#### Document extract ####

Both Parties acknowledge and agree that the Proprietary Information they may have obtained from the other party as a result of this Agreement, prior to or during its performance, shall remain the sole and exclusive property of the disclosing party or its Affiliates or a third party, if applicable. The exposure as “receiving party” by one of the Parties to confidential information of the other party or the receipt of the Proprietary Information does not confer upon them any license, interest, or right of any kind in or to the Proprietary Information, except as provided under this Agreement. The Parties may use the Proprietary Information solely for performing their obligations under this Agreement. Neither Party shall disclose the Proprietary Information to any third party other than employees and contractors who necessarily require such information in order to perform their obligations under this Agreement. Licensee shall return to Licensor or its Authorized Resellers, as the case may be, upon request by Licensor or such Authorised Reseller, the Proprietary Information and all materials developed by Licensor containing or based upon the Proprietary Information.

#### Data records ####

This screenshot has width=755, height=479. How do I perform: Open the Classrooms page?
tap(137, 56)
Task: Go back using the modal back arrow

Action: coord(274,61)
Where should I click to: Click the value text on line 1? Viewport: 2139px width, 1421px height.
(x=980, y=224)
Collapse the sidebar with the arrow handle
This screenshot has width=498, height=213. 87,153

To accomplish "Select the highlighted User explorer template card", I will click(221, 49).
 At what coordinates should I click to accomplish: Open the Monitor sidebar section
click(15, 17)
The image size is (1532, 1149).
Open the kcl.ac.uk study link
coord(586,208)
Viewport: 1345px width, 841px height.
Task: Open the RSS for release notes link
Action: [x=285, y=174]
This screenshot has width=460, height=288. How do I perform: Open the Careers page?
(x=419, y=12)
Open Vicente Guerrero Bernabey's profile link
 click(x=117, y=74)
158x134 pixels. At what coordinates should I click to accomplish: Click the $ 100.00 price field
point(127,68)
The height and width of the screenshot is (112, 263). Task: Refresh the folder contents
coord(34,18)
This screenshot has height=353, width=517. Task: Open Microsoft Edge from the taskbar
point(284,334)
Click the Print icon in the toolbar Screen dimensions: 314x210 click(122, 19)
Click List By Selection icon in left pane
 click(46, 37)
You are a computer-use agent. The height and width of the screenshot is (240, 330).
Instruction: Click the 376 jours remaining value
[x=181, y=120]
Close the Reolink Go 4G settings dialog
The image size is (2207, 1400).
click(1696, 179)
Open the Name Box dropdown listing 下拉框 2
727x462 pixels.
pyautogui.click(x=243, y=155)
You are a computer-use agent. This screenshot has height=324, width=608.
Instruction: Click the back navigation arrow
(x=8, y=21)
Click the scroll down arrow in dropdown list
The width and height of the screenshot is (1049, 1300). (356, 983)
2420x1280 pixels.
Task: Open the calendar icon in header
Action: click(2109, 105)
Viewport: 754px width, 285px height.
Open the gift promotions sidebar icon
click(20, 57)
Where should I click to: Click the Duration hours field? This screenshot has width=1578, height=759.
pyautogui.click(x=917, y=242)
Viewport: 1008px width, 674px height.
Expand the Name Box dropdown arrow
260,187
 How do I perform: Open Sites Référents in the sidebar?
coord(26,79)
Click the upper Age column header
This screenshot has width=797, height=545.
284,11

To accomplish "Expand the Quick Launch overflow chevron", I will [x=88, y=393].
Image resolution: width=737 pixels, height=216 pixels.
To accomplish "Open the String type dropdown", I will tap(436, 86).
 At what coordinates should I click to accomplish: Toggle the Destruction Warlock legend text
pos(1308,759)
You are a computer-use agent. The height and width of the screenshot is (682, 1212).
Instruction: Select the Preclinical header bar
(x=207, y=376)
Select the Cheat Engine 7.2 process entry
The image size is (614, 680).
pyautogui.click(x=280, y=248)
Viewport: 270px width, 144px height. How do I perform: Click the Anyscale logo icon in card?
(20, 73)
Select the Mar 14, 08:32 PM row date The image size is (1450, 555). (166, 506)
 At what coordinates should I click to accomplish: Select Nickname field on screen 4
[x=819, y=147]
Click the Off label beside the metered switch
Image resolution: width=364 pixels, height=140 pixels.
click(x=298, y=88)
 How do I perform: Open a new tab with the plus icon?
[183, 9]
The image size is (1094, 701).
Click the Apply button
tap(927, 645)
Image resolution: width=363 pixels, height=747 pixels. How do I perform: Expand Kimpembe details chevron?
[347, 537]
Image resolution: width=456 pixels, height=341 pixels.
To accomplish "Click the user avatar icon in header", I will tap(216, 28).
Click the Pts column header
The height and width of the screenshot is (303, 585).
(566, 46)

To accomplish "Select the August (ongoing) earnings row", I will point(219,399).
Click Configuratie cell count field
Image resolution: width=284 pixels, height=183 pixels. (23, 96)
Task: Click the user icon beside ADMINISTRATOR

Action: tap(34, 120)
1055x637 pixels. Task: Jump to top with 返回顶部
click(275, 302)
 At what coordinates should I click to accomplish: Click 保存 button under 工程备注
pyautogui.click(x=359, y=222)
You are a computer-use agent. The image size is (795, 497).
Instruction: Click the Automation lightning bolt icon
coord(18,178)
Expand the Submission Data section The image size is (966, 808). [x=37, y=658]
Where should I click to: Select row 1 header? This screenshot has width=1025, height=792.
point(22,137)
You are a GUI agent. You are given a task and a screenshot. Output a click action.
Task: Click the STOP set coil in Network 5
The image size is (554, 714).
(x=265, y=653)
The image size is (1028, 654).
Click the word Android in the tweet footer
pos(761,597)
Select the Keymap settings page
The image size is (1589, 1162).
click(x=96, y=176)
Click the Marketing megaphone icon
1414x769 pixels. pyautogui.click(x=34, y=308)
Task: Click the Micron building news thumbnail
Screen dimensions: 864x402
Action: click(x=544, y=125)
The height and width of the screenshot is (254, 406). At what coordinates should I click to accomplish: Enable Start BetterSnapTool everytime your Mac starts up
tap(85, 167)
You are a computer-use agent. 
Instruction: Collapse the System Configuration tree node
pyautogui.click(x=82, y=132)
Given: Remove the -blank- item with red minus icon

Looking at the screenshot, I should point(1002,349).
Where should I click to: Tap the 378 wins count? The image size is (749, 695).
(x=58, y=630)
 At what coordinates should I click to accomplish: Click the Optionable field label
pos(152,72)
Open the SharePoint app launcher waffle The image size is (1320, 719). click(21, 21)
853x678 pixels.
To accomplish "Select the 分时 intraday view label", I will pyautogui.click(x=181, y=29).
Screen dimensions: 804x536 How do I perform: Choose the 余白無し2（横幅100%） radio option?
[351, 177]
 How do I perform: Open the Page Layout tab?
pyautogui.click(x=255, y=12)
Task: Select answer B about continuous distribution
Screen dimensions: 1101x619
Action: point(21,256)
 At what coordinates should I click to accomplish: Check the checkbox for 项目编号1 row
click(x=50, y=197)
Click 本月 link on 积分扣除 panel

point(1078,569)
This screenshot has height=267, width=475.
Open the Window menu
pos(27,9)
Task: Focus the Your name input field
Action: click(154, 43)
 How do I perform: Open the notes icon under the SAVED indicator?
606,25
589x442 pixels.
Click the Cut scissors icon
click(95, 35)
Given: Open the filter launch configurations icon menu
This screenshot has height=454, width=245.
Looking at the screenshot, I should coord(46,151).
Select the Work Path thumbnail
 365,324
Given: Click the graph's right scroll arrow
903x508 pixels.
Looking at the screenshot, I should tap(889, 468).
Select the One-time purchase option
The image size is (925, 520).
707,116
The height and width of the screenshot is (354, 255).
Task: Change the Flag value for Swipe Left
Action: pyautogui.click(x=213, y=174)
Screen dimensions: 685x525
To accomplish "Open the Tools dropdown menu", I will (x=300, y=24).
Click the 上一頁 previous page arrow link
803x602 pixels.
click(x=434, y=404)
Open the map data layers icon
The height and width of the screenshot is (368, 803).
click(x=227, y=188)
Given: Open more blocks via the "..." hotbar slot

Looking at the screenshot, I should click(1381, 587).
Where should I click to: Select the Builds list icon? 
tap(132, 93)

####

● **Stated exercise 1**
According to the confidentiality clause, what is the only purpose for which the Parties may use the Proprietary Information?
● **Stated exercise 2**
Resume the confidentiality clause right after its final sentence, adding the provisions that would naturally follow.

● **Response 1**
Solely for performing their obligations under the Agreement.

● **Response 2**
10.3.

Licensee shall cause each employee, subcontractor, employee of all subcontractors, Authorized Reseller, and employee of all Authorized Resellers who are exposed to the Proprietary Information to execute a nondisclosure agreement containing substantially the same terms as this Article, and a copy thereof shall be delivered to the Licensor within a reasonable time after execution thereof. The Parties shall require any recipient of Proprietary Information to abide by the restrictions of this Agreement concerning the Proprietary Information before such Proprietary Information is disclosed to the recipient.

10.4.

Subject to the terms set forth herein, the Parties shall protect the Proprietary Information with the same degree of protection and care exercised in protecting its own confidential and proprietary information, but in no event shall it be less than reasonable care. With respect to Proprietary Information that does not constitute a Trade Secret, this Article shall survive termination of this Agreement for a period of ten (10) years.

10.5.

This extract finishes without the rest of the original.